Beyond confidence building in Kashmir, New Delhi and Islamabad are purposefully negotiating on the question of J&K for the first time since the Shimla Agreement of 1972. It is widely known that the back channel negotiations on J&K have made significant progress. While such sensitive negotiations must necessarily be ‘in camera’, there has been an extraordinary public debate in both countries on potential solutions to the Kashmir dispute. This could only be to the good of both the countries.
All these advances, however, are in danger of being lost after the gruesome terrorist attacks on suburban trains in Mumbai. Prime Minister Manmohan Singh and Pakistan’s President Pervez Musharraf addressed the new questions on the relationship between the peace process and cross-border terrorism in their meeting at Havana two months ago. The answer they came up with was a decision to establish a joint mechanism for cooperation on “counter-terrorism initiatives and investigations”.

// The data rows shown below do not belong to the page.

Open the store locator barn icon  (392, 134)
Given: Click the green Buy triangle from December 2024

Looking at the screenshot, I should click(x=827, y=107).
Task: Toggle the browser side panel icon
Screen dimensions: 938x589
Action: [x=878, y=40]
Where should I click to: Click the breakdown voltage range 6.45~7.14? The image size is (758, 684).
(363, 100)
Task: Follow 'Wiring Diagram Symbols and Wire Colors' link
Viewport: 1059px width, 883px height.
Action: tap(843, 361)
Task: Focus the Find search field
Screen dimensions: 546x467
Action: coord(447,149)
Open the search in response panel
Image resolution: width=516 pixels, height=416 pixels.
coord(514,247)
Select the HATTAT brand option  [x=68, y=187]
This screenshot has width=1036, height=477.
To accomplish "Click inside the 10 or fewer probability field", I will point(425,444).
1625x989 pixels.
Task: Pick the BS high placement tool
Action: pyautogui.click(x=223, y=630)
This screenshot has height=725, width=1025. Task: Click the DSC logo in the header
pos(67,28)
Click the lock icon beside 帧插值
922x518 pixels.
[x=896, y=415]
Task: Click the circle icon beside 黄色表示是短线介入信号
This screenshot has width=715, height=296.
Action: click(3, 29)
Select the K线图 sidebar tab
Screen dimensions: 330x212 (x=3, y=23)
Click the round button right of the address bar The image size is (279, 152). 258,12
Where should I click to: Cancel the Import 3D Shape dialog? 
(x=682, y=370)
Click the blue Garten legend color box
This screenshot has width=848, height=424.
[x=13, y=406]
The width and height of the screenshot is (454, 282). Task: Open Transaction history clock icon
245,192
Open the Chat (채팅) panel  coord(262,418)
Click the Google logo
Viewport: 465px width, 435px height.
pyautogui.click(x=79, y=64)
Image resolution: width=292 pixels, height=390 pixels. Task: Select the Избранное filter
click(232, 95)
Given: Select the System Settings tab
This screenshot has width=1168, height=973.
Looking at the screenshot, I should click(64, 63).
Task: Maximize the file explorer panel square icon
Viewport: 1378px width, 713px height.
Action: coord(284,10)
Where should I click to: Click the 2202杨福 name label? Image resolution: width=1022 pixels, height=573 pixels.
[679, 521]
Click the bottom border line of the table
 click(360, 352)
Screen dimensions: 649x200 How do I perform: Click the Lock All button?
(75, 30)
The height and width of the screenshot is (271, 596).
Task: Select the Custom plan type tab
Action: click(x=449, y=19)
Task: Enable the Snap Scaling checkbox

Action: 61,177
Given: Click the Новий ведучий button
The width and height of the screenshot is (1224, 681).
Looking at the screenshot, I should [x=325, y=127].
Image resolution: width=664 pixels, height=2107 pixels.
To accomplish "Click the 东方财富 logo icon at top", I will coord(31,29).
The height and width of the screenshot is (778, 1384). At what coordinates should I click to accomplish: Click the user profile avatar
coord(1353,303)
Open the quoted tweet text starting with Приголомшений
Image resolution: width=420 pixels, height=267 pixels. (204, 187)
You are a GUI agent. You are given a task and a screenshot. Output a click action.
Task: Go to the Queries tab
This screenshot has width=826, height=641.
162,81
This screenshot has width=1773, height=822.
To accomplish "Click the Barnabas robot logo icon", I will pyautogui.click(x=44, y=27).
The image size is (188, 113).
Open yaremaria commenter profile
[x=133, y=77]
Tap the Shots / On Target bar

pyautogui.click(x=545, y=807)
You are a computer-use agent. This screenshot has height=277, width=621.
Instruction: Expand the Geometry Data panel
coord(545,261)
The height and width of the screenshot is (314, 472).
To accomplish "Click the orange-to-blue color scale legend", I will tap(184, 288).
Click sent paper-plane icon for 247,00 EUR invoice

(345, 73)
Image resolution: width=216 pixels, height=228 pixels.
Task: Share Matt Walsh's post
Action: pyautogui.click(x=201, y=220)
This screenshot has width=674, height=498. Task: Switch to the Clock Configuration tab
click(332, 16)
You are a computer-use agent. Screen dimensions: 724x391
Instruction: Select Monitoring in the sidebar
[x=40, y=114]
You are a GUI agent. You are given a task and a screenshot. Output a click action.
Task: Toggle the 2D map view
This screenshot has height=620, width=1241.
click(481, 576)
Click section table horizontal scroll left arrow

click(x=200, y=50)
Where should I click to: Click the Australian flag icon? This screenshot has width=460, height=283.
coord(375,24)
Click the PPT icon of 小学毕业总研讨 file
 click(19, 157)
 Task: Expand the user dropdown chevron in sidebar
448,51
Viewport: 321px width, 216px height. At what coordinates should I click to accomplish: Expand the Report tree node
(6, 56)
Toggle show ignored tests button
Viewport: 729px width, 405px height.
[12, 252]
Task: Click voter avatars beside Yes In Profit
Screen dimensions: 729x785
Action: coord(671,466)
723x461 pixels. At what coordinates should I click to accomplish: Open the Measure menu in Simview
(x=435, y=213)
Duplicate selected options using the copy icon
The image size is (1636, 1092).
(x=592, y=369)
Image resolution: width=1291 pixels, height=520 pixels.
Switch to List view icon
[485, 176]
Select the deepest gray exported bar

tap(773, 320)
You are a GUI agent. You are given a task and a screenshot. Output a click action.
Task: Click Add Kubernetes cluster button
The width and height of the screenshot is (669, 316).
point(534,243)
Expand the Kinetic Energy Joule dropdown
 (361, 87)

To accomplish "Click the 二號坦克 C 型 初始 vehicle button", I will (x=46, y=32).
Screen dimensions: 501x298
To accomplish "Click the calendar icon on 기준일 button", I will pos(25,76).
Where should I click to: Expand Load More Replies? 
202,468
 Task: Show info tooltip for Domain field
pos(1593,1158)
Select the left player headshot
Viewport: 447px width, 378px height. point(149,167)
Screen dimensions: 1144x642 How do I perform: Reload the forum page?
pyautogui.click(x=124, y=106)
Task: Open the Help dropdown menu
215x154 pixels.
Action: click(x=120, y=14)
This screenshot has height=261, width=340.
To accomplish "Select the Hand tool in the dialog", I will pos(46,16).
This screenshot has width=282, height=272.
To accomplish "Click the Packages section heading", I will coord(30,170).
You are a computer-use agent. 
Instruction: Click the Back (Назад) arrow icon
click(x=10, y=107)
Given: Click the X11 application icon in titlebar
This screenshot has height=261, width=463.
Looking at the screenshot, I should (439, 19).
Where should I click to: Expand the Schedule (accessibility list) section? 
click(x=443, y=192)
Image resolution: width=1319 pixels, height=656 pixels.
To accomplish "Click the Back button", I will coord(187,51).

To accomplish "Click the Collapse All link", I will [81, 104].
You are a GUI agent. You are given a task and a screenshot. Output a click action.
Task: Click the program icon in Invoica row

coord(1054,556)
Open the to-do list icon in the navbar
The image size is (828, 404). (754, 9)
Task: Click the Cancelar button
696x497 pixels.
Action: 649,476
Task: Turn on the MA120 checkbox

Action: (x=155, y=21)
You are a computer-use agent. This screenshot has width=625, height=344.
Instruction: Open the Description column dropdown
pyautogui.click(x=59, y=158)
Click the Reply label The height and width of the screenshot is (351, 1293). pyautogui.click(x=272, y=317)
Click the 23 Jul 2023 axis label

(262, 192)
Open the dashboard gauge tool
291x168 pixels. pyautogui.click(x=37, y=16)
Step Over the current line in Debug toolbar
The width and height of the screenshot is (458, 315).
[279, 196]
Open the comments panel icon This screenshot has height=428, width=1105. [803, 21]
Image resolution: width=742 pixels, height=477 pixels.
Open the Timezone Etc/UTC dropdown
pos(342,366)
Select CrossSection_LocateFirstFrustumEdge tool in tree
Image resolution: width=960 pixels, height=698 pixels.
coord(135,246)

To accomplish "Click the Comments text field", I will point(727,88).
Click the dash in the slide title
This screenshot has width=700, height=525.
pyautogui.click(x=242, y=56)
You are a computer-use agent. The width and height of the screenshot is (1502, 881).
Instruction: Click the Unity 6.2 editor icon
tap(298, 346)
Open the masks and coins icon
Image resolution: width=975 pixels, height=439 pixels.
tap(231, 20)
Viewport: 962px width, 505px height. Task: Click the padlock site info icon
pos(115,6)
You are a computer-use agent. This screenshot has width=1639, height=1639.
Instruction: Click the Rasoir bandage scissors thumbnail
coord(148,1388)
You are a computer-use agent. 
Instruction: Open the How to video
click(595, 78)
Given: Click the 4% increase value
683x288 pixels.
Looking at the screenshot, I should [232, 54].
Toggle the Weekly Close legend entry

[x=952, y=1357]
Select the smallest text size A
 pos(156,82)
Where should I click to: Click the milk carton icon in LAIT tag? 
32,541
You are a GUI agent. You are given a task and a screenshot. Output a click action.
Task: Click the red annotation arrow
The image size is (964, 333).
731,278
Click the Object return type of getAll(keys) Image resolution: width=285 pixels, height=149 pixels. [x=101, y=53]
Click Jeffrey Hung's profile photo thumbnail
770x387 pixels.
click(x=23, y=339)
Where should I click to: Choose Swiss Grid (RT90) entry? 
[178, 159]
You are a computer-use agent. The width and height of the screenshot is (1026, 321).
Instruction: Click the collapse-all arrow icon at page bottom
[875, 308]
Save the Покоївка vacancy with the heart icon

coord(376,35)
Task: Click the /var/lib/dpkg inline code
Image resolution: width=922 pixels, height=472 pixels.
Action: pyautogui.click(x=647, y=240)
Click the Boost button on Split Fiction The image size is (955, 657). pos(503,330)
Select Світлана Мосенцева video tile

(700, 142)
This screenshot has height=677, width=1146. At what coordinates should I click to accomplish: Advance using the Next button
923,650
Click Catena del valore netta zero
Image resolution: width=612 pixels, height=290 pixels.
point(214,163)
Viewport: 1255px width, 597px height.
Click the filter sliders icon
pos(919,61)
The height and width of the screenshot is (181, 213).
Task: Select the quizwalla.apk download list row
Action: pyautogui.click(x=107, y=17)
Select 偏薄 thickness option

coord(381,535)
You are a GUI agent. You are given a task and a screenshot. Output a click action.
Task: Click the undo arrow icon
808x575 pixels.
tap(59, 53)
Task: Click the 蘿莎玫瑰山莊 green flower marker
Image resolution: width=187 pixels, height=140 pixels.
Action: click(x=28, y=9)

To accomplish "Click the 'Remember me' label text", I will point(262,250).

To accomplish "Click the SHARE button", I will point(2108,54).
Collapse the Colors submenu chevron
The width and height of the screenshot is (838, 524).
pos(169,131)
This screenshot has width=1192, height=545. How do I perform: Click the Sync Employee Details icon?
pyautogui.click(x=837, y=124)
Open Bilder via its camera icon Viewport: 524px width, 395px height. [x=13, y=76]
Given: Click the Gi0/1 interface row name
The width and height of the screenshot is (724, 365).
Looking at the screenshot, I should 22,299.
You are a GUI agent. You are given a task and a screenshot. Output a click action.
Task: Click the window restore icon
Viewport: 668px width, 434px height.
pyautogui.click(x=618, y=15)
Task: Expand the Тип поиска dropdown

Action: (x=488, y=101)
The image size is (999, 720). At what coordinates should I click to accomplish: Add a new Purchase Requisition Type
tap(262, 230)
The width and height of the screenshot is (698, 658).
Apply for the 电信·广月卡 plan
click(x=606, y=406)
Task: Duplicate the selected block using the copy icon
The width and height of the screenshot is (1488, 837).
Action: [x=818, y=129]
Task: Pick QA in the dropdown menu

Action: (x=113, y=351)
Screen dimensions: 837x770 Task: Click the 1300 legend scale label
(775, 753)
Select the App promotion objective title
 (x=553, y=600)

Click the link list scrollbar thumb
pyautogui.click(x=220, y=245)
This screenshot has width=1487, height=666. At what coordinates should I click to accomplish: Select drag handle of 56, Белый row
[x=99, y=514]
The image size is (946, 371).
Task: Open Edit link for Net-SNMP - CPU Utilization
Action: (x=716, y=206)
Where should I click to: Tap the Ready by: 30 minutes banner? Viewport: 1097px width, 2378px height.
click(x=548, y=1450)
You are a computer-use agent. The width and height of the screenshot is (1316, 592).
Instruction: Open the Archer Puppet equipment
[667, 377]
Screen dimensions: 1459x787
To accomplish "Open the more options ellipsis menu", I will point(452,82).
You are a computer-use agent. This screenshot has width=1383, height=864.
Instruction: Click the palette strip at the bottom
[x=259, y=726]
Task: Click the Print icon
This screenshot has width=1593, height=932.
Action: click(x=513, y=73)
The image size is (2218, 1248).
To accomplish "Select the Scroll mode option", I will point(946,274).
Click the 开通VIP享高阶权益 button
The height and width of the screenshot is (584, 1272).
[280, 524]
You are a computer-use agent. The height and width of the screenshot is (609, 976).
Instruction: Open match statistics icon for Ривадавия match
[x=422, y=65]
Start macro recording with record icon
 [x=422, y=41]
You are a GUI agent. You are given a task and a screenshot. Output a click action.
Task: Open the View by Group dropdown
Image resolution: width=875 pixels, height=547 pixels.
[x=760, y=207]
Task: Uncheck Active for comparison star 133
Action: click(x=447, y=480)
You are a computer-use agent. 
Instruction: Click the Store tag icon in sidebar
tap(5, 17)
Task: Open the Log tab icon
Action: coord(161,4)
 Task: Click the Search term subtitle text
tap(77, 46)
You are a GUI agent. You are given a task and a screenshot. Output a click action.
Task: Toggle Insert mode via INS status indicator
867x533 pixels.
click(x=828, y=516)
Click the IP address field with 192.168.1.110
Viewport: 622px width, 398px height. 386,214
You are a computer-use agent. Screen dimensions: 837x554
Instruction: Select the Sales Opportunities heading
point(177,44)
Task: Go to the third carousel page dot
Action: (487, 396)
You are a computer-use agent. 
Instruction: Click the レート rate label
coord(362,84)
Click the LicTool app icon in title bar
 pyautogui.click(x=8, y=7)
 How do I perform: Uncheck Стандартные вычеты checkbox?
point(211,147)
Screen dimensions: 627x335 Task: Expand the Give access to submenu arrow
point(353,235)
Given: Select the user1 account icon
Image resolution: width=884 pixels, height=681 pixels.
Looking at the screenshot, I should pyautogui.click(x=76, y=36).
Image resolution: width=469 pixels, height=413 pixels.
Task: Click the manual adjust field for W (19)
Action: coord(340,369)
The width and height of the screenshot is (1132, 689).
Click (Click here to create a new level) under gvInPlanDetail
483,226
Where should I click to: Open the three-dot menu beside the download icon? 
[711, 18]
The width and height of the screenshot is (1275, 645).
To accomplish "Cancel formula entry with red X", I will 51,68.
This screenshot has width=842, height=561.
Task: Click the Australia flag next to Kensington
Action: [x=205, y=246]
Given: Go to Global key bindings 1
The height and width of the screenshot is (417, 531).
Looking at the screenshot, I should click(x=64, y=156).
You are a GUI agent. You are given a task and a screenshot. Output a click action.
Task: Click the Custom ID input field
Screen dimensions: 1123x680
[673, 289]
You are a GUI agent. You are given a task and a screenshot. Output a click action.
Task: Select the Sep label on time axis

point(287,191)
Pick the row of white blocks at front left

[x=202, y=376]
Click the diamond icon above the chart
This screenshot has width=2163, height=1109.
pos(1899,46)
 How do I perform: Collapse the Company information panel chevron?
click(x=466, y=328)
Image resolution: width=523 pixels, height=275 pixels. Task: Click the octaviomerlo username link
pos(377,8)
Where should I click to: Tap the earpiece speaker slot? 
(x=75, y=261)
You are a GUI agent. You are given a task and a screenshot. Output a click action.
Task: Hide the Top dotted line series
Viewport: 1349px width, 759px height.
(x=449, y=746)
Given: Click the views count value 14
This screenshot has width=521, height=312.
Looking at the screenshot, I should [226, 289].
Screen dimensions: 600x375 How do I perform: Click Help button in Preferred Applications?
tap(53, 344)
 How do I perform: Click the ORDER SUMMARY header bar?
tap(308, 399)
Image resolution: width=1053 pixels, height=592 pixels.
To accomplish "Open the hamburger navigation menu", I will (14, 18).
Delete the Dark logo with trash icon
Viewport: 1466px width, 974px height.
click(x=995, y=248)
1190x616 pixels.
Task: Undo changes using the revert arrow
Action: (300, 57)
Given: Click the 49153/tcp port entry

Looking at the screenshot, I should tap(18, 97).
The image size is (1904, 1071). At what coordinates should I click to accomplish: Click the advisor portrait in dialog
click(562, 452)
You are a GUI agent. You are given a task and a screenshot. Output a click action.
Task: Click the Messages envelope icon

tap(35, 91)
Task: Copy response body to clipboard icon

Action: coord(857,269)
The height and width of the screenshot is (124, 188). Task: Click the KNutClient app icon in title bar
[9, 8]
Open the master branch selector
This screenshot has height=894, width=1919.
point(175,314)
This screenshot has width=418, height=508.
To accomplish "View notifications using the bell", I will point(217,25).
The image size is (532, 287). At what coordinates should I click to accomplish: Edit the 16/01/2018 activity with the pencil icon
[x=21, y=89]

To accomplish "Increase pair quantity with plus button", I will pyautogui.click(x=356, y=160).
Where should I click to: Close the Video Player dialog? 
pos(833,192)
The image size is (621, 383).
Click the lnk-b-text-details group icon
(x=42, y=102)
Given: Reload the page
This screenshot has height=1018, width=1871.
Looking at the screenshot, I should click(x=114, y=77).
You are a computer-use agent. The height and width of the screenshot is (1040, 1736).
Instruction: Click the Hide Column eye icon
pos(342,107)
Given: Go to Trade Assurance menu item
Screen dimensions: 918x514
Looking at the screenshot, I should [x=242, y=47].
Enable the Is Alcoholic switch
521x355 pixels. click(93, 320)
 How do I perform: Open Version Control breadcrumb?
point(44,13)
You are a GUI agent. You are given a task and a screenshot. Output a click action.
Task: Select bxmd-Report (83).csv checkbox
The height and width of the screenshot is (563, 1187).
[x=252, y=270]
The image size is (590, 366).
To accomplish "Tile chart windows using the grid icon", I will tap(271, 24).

The visceral reaction in New Delhi that greeted this mechanism tells us less about the credibility of Indian expectations on counter terror cooperation from Pakistan than the accumulated negativism in the Indian security and foreign policy establishments.
Nevertheless the breathless denunciation of the mechanism even before it was set up boils down to one question. Why would Pakistan want to embark on such cooperation with India? The professional nay-sayers in the establishment and outside merely affirm that cross-border terrorism is a conscious state policy of the Pakistani army, and that any hopes for its reversal are unrealistic.
The assessment that cross-border terrorism is Pakistan’s rational choice begs another question. Under what circumstances or conditions could this rationality change?